Exercise instructions:
- A) Restate word for word the part of the page on airfoil modeling that begins at the words "Parametric models have" and stops after the words "design through analysis.".
- B) Decide whether each statement below agrees with the page on airfoil modeling, answering yes or no and quoting the deciding words from it: (i) high-dimensional design spaces hinder shape optimization; (ii) ship hulls are named among free-form functional surfaces; (iii) recent advancements in geometric modeling techniques were pioneered by engineers alone.

Page:

Shape-Informed Dimensional Reduction in Airfoil/Hydrofoil Modeling Approachs: Comparison
Please note this is a comparison between Version 1 by Konstantinos Kostas and Version 2 by Lindsay Dong.

Parametric models have been widely used in pertinent literature for reconstructing, modifying and representing a wide range of airfoil and/or hydrofoil profile geometries. Design spaces corresponding to these models can be exploited for modeling and profile-shape optimization under various performance criteria. Accuracy requirements, along with the need for modeling local features, often lead to high-dimensional design spaces that hinder the process of shape optimization and design through analysis.

  • shape-informed parametrization
  • dimensionality reduction
  • airfoils
  • hydrofoils

1. Introduction

Free-form functional surfaces, such as wings, rudders, turbine blades, ship hulls, etc., play a vital role in the performance of a wide range of engineering products. Consequently, they have a significant impact on energy efficiency, the environmental footprint, along with structural integrity, safety, durability, and the financial viability of such endeavors. Such surfaces commonly possess complex geometries, which go far beyond simple primitive shapes, and therefore require advanced modeling techniques, e.g., parametric modeling, to efficiently represent and handle their free-form nature. Recent advancements in geometric modeling techniques, pioneered by mathematicians, computer scientists, and engineers, have significantly enhanced the capabilities of parametric modeling. This state-of-the-art technology effectively represents intricate shapes encountered in diverse fields such as naval architecture, ocean engineering, turbo-machinery, and automotive design [1][2][1,2].

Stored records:
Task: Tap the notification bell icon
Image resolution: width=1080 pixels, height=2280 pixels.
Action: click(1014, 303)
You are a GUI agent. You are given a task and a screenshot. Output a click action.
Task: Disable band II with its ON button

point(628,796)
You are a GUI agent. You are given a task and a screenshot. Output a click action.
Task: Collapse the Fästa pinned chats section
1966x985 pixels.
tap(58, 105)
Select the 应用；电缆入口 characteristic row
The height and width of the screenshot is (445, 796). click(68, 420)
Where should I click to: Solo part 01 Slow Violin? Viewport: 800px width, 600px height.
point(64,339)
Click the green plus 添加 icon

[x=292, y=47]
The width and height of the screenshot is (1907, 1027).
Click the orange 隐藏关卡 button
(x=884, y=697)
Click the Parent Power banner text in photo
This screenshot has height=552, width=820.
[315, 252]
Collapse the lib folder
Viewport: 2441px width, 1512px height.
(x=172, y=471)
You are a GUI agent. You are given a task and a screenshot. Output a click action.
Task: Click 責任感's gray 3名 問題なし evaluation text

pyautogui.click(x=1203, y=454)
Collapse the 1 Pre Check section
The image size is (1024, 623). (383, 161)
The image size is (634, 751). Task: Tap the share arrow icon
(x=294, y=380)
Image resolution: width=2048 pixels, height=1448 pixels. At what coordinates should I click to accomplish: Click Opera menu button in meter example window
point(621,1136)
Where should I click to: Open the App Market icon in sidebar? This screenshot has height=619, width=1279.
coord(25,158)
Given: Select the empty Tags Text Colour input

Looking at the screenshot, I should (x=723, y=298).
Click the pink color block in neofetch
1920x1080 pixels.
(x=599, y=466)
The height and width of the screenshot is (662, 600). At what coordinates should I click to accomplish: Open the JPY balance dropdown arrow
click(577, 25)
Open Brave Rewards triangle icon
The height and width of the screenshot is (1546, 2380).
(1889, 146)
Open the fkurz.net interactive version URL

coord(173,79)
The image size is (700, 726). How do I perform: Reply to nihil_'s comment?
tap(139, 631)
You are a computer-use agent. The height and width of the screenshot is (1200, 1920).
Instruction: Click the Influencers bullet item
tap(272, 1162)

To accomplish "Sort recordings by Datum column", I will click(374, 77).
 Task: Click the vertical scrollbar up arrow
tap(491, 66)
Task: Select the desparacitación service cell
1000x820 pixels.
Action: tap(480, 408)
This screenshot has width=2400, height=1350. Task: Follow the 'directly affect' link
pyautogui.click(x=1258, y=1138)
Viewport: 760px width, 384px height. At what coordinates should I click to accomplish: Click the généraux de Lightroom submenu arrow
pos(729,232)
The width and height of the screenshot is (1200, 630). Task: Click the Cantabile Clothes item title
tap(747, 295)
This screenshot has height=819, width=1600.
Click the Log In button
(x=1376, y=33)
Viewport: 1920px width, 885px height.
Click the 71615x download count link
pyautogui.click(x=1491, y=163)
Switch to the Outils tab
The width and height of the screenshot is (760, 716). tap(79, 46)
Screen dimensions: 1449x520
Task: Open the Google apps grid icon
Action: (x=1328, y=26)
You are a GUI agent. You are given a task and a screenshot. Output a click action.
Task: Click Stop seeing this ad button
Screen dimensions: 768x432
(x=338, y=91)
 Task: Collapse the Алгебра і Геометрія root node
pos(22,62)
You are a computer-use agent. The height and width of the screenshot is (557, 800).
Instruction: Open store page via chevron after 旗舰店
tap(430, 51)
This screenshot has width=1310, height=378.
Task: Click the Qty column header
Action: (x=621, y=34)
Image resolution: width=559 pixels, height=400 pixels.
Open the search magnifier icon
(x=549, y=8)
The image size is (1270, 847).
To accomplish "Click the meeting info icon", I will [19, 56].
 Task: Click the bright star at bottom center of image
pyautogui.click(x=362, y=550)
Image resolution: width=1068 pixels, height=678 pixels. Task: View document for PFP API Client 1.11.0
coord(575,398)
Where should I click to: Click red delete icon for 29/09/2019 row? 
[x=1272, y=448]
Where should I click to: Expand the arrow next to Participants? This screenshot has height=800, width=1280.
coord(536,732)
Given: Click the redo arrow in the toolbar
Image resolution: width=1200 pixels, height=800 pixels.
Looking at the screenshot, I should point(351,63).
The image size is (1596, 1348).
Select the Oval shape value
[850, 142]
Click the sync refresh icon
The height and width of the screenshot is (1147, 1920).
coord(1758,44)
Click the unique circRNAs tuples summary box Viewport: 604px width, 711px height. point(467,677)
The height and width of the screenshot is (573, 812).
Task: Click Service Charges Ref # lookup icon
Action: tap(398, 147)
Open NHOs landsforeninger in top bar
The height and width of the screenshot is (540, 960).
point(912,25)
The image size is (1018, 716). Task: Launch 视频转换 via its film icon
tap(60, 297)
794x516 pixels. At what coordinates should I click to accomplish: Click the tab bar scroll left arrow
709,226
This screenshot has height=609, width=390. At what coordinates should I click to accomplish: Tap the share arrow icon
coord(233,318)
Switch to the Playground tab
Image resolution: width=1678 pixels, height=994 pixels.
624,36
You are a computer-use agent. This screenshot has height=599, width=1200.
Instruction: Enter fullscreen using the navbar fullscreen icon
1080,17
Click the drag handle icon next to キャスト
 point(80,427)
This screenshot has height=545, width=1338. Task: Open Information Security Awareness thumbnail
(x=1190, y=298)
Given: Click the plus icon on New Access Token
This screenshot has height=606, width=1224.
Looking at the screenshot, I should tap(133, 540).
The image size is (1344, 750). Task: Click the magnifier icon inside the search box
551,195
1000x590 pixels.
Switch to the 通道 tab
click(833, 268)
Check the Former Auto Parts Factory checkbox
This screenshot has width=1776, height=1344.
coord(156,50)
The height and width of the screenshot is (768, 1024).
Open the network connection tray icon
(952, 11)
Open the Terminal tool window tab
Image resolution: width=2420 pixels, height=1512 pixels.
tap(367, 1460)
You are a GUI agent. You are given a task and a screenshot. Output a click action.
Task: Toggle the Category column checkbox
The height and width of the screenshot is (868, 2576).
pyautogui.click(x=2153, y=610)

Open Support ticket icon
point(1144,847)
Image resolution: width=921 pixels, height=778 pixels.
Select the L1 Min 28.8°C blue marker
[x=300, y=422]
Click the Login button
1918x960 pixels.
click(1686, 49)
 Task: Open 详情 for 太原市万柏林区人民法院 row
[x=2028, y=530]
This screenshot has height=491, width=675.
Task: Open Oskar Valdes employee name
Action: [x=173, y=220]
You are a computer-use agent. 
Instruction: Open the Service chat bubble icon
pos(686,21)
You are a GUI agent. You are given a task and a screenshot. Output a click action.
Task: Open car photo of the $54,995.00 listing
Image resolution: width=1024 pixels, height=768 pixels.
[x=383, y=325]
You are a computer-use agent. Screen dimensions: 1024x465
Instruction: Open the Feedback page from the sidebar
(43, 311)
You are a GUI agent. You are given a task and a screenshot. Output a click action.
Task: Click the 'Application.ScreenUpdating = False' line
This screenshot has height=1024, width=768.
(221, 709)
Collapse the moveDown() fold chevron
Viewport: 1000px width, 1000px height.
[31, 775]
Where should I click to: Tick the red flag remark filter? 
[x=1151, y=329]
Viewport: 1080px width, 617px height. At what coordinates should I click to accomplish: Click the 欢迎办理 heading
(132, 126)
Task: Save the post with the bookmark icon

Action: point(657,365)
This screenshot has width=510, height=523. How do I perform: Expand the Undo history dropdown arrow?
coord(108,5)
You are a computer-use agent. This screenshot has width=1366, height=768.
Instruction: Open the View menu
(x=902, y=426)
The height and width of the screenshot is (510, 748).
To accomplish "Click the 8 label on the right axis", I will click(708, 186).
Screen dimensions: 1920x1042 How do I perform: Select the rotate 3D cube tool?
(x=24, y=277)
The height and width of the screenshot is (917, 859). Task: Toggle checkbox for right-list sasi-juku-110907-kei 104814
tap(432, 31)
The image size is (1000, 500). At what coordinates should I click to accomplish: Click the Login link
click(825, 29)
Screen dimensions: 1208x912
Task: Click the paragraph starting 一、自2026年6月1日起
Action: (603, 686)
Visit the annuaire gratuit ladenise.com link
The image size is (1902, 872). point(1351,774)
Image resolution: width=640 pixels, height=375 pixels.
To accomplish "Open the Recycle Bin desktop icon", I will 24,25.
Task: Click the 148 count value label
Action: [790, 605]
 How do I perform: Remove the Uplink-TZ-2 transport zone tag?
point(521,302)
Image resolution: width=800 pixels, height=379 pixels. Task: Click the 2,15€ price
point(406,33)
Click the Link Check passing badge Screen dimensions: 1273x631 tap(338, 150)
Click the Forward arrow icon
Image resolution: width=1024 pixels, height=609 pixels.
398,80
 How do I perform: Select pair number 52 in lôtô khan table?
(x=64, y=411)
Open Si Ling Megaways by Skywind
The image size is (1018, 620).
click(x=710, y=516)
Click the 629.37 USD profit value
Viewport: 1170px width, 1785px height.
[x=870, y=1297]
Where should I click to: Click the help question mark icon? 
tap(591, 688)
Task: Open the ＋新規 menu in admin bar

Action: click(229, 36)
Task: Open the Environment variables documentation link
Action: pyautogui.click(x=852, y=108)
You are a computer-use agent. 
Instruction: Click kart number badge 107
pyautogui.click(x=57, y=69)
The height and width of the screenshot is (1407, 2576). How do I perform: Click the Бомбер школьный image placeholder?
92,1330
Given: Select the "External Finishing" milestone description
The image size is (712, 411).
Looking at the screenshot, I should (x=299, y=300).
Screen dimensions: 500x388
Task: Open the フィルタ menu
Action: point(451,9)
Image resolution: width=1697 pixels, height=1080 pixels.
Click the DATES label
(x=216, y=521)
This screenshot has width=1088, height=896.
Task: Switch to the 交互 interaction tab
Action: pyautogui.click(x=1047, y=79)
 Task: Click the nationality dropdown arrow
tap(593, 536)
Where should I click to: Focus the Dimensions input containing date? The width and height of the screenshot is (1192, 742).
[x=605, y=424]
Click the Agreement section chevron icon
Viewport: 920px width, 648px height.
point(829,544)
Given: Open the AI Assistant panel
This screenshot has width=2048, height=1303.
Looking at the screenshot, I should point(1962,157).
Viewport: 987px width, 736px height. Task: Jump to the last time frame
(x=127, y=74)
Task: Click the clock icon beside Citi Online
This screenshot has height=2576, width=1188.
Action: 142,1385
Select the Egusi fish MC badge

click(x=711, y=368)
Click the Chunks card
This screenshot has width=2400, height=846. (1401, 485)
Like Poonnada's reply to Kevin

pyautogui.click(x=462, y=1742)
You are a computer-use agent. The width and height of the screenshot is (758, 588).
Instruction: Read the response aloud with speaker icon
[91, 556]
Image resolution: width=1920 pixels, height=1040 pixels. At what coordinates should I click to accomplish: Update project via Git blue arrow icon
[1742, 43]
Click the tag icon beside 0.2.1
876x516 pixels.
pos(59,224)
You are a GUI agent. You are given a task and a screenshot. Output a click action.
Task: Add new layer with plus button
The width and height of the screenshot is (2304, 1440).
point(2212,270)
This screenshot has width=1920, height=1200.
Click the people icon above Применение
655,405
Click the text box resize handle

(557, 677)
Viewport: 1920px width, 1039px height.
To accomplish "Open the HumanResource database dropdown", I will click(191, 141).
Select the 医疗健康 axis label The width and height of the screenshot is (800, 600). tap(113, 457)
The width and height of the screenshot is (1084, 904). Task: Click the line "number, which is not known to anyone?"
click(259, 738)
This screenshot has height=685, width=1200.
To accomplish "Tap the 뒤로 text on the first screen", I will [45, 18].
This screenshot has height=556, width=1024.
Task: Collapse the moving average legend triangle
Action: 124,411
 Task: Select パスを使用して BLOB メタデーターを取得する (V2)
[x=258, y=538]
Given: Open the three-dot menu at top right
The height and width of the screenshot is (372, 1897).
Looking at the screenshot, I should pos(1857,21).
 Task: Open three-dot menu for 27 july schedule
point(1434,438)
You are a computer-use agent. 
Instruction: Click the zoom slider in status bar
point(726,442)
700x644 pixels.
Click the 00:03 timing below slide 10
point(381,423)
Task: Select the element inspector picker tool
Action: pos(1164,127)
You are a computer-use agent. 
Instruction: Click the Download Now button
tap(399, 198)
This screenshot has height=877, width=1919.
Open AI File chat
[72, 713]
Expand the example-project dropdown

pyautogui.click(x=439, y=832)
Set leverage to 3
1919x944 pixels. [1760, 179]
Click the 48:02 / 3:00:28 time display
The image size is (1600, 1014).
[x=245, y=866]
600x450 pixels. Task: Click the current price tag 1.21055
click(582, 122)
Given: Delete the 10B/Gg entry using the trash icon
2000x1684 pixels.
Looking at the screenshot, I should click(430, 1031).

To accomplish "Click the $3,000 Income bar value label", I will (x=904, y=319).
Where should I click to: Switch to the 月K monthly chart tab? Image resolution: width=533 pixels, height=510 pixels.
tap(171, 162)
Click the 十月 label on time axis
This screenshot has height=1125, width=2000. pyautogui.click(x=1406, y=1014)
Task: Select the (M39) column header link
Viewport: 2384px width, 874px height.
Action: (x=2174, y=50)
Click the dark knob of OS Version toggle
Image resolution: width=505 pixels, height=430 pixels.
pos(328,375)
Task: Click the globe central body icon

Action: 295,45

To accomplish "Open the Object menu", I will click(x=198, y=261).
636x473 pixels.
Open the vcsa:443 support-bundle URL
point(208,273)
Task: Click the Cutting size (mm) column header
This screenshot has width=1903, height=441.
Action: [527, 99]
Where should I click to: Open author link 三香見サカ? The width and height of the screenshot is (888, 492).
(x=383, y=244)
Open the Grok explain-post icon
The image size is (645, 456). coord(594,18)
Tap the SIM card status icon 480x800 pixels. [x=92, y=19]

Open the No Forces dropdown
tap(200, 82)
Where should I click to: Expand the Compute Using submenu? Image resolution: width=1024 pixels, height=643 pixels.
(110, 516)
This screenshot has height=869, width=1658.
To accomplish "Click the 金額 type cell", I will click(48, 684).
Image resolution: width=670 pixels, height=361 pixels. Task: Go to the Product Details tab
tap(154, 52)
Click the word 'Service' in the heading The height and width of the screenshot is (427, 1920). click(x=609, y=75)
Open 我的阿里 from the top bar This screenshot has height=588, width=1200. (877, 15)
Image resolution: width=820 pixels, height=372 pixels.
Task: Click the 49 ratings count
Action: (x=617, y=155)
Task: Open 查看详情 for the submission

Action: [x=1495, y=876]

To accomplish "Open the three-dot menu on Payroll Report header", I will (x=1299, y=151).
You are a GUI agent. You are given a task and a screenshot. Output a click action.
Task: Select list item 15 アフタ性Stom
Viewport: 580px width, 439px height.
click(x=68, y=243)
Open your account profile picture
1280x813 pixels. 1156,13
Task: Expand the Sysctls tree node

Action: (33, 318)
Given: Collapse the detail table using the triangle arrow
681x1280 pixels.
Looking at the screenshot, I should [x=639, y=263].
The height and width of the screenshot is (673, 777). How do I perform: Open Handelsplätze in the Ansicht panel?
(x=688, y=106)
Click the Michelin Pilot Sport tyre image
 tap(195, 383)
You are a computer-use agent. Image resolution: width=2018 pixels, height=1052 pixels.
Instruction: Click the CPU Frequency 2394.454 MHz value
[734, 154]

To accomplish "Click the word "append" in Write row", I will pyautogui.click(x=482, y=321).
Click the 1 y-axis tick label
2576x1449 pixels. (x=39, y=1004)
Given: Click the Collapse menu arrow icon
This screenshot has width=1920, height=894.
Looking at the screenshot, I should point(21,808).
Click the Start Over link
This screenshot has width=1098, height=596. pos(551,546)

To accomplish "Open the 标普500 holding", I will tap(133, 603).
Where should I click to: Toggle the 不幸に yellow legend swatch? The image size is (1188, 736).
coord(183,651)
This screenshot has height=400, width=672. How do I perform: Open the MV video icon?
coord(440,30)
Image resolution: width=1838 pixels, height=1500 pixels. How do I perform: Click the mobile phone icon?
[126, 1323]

Complete answers:
- A)
Parametric models have been widely used in pertinent literature for reconstructing, modifying and representing a wide range of airfoil and/or hydrofoil profile geometries. Design spaces corresponding to these models can be exploited for modeling and profile-shape optimization under various performance criteria. Accuracy requirements, along with the need for modeling local features, often lead to high-dimensional design spaces that hinder the process of shape optimization and design through analysis.

- B)
(i) Yes: "often lead to high-dimensional design spaces that hinder the process of shape optimization and design through analysis"
(ii) Yes: "such as wings, rudders, turbine blades, ship hulls, etc."
(iii) No: "pioneered by mathematicians, computer scientists, and engineers"